Abstract

We read with great interest the study by Choi et al., 1 which makes a timely and novel contribution by incorporating residential greenness, quantified as the Normalized Difference Vegetation Index (NDVI), into machine learning models predicting 30-day pneumonia readmissions. Integrating satellite-derived environmental data to complement often incomplete electronic health records represents a conceptually important advance, and the authors demonstrated that NDVI survived a rigorous three-step feature selection pipeline (comprising Pearson correlation filtering, variance inflation factor reduction, and backward elimination) and was included among the final 21 predictors across a cohort of 22,600 patients. Building on this promising foundation, we suggest that assessing the performance gain due to NDVI integration through ablation analysis would be a natural and valuable extension of the work. This would provide a more direct estimate of incremental benefit gained from incorporating NDVI. While the authors’ permutation importance analysis provides a useful post-hoc evaluation of the relative importance of NDVI in the model’s decision-making process, it serves a different purpose. Permutation importance measures the extent to which a model already trained with NDVI depends on that feature when generating predictions; thus, it is complementary to, but cannot substitute for, an evaluation of whether including NDVI during model training improves overall performance.

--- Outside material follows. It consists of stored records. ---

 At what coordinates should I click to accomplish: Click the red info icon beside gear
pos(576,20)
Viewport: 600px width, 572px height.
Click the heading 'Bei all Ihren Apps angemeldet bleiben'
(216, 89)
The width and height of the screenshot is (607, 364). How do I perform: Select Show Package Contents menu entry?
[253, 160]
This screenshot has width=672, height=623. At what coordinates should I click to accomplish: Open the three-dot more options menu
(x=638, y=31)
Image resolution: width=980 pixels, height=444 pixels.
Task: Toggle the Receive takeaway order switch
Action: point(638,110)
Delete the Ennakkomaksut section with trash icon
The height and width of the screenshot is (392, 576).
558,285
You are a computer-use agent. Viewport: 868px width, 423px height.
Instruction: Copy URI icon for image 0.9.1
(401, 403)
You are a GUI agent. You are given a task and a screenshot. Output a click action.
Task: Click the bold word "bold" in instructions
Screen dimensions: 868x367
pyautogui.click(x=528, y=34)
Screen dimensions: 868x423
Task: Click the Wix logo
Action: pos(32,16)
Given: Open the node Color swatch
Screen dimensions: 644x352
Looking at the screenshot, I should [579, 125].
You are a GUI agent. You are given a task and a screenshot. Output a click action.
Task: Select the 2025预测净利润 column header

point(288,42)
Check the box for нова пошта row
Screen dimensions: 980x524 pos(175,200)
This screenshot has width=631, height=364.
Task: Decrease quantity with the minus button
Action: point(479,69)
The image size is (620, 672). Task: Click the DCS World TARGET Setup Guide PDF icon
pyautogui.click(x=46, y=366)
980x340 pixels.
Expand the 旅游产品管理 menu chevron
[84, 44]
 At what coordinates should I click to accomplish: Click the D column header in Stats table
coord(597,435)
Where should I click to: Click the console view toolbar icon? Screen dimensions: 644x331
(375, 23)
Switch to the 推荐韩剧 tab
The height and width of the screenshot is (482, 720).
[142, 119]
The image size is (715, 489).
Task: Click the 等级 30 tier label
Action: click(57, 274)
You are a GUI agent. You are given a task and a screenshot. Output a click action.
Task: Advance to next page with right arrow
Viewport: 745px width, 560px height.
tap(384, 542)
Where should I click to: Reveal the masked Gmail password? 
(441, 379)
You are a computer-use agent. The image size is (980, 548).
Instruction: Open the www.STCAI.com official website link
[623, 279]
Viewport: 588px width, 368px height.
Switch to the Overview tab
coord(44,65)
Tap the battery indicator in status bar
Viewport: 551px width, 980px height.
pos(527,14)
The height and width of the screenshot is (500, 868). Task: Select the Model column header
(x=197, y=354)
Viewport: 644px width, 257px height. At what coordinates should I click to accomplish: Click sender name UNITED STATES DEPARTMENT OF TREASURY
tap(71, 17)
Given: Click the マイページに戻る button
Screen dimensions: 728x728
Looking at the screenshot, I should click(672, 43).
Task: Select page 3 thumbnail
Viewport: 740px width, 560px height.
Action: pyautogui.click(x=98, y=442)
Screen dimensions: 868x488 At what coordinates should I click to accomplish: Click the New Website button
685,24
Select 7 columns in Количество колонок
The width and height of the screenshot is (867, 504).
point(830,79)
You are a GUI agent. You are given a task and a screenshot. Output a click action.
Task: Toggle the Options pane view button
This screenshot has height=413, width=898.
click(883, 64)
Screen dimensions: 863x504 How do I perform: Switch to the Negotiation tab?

As formalized by Hooker et al., retraining-based approaches are more appropriate than permute-and-predict methods for evaluating whether and how much a feature truly improves predictive performance. 2 Ablation analysis has also been successfully applied in comparable clinical prediction settings, including in-hospital stroke mortality prediction using MIMIC-IV, where removal of vitals and clinical assessment features led to the largest performance decline in model performance among all feature categories. 3
There is also a great opportunity to further strengthen the equity dimension of this work. NDVI may be considered not only a predictive feature but also a structural proxy for social determinants of health, given that residential greenness is unequally distributed across socioeconomic contexts. 4 In addition, Rigolon et al.’s systematic review found that NDVI-based measures were associated with stronger protective health effects among low-income and minority populations who may have limited access to other health-promoting resources, 5 potentially overlapping with groups whose risk profiles are less completely captured by standard EHR features. Future work examining whether NDVI integration differentially improves model performance across sociodemographic subgroups would be a valuable extension. In particular, studies have shown that readmission and health-risk prediction models can exhibit substantial performance disparities across insurance and racial subgroups in different settings.6,7 More specifically, subgroup-specific ablation analysis could help determine whether NDVI preferentially improves predictive performance for marginalized cohorts whose standard EHR data may be relatively sparse. Assessing whether NDVI integration reduces algorithmic performance disparities between privileged and vulnerable groups would provide important evidence as to whether it functions not only as a meaningful predictor but as an equity-promoting feature. Such effects could be quantified using group fairness metrics, e.g., equalized odd ratio. Choi et al. have laid important groundwork in this still underexplored area, and these extensions represent promising directions for future research.